### Task objective:
Repeat the entries exactly as they appear.

Records contained in a dataset

::::

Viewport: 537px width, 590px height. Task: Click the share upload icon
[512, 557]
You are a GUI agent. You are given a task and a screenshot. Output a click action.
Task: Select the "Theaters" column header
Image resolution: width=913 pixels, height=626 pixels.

::::

### Exercise solution:
Viewport: 537px width, 590px height. Task: Click the share upload icon
[512, 557]
You are a GUI agent. You are given a task and a screenshot. Output a click action.
Task: Select the "Theaters" column header
Image resolution: width=913 pixels, height=626 pixels.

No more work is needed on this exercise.